Ou estão gostando, de acordo, fingem que não veem? Verdade que Veja, Isto É, Época, Globo, Folha, Estadão, Valor, resolveram aliviar suas danações políticas. Vez ou outra, soltam um lembrete sobre a corrupção generalizada, não sem bater na tecla de um culpado só, pensando assim tirá-lo do protagonismo político.

O esperneio ambulatório de Garotinho e a careca Bangu de Cabral, gravado em tons dramáticos pela Rede Globo, o que seriam se não “Não vem que não tem. Curitiba fuzila a todos. Só poupamos tucanos, amantes dos pássaros que somos”. Aproxima-se ‘Hora do Molusco’, etapa 30.

Creio terem tomado conhecimento do espetáculo deprimente do último programa Roda-Viva, da TV Cultura. Nem no botequim do Serafim, com dominó e salineiras, existia cordialidade assim. No dominó, esporte sem contato físico, vez ou outra um pé subia e alguém de cara ia ao chão.

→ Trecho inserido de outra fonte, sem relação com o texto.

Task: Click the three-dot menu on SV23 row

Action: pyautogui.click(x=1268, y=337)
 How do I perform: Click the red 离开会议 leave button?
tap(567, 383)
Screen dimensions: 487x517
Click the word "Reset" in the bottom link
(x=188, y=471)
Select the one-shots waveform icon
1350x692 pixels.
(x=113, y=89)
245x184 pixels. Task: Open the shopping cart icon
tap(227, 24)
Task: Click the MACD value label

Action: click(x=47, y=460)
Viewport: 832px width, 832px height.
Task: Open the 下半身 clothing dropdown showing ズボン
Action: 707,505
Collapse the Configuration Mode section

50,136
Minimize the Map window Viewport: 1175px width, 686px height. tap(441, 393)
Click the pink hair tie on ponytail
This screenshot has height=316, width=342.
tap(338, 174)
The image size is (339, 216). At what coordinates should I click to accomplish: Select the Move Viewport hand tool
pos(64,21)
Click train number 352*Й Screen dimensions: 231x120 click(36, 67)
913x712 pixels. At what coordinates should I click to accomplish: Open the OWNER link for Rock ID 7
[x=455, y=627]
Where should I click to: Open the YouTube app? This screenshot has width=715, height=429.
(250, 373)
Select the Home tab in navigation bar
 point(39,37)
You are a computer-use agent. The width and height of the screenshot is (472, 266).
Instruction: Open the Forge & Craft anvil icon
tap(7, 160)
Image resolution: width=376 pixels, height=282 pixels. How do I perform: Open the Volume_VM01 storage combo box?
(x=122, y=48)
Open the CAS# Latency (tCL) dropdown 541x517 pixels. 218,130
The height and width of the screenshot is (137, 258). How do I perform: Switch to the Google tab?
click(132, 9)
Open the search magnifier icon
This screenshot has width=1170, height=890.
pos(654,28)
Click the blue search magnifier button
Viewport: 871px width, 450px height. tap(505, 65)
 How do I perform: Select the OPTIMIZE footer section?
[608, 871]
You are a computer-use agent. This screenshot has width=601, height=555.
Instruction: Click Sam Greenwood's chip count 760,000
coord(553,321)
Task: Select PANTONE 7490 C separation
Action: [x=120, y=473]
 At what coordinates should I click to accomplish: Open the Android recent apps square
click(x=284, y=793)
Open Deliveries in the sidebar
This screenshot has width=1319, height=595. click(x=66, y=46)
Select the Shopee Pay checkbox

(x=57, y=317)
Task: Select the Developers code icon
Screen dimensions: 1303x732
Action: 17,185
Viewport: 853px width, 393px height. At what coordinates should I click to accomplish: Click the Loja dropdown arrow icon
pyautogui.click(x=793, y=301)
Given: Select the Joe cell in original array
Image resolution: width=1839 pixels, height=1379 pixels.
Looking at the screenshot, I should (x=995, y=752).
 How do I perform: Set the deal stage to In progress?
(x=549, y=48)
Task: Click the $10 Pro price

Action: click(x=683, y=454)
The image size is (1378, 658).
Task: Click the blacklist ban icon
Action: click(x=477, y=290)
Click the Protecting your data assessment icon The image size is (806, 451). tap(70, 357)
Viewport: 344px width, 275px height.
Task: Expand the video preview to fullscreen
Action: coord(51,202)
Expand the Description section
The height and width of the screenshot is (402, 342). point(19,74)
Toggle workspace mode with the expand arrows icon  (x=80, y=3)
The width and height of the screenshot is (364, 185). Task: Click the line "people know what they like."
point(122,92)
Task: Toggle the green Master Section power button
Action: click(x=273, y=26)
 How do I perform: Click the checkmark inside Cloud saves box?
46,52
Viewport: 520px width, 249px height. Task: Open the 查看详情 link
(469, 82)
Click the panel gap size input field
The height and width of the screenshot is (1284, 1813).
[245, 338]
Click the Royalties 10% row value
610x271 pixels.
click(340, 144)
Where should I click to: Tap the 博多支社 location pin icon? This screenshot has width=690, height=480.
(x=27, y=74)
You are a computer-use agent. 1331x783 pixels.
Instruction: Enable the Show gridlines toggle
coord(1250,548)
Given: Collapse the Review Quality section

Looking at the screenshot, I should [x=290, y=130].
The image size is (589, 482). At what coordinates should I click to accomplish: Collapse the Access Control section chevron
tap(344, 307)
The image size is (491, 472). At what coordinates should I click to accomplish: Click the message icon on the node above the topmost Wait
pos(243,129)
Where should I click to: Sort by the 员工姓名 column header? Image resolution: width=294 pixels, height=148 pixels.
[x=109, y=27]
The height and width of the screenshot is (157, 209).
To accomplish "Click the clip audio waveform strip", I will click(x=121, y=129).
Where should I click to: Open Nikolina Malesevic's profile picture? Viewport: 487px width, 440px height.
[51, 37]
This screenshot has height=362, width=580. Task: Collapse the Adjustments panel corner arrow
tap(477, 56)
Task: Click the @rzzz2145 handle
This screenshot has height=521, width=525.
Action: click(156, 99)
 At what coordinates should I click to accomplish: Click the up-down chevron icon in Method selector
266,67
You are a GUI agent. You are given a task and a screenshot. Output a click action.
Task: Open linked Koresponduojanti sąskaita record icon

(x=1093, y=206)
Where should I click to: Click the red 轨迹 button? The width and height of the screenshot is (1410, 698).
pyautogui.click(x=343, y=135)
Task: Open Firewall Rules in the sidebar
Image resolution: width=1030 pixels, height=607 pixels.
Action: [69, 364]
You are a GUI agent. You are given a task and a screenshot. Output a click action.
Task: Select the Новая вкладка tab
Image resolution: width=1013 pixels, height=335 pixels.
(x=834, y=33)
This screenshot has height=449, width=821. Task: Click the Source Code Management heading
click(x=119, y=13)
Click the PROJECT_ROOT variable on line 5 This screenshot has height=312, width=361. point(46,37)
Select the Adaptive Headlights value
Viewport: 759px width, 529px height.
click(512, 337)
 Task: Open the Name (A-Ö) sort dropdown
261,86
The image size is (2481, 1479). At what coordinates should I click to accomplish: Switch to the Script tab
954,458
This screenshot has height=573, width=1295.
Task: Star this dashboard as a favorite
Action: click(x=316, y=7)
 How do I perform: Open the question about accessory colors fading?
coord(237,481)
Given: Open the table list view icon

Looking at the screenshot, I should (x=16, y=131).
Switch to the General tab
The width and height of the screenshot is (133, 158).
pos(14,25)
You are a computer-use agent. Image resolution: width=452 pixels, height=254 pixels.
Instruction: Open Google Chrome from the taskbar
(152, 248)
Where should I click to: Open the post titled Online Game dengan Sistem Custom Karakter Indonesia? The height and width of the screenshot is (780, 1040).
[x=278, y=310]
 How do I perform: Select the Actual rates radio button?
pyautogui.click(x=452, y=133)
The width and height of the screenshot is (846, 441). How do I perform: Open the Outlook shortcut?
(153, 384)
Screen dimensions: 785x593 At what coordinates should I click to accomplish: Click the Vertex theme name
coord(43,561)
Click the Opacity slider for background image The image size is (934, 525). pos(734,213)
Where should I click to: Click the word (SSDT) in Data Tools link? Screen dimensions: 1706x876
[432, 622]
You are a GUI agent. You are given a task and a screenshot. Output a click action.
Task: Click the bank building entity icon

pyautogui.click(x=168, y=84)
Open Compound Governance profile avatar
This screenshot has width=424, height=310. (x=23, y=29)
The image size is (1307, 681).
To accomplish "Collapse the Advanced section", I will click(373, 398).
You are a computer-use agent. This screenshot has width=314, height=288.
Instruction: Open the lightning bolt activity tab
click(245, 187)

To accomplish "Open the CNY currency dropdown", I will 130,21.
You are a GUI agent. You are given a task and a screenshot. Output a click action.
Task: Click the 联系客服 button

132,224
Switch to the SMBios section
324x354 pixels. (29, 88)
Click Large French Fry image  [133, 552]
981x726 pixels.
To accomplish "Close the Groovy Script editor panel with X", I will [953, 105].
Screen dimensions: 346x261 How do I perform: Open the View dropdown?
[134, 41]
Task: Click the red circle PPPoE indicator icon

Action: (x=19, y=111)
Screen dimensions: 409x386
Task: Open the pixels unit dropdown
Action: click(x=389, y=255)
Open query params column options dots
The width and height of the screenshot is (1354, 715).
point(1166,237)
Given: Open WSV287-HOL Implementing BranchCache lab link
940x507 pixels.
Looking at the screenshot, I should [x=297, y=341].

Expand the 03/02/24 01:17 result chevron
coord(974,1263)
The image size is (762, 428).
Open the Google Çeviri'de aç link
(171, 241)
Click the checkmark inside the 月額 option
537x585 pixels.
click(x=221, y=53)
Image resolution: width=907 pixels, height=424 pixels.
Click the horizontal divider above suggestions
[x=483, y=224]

As entrevistas de bastidores com os jornalistas perguntadores foram farsa vergonhosa. O do rabo preso com o leitor, abanava o próprio para o usurpador. Seu rabo não estava preso? Da Fundação Padre Anchieta, certo Mendonça, reincidente besta-humana sempre chamado à emissora pública para faze-la impublicável, tal sua imbecil idade.

O risonho repórter, ah o risonho repórter. Para platitudes assim, não nos enfeitiçariam aquelas moças bonitinhas, suaves, “gostou do debate, presidente”? Não. Aguentássemos o sorriso boçal, vigarista, disforme, Constantino-way.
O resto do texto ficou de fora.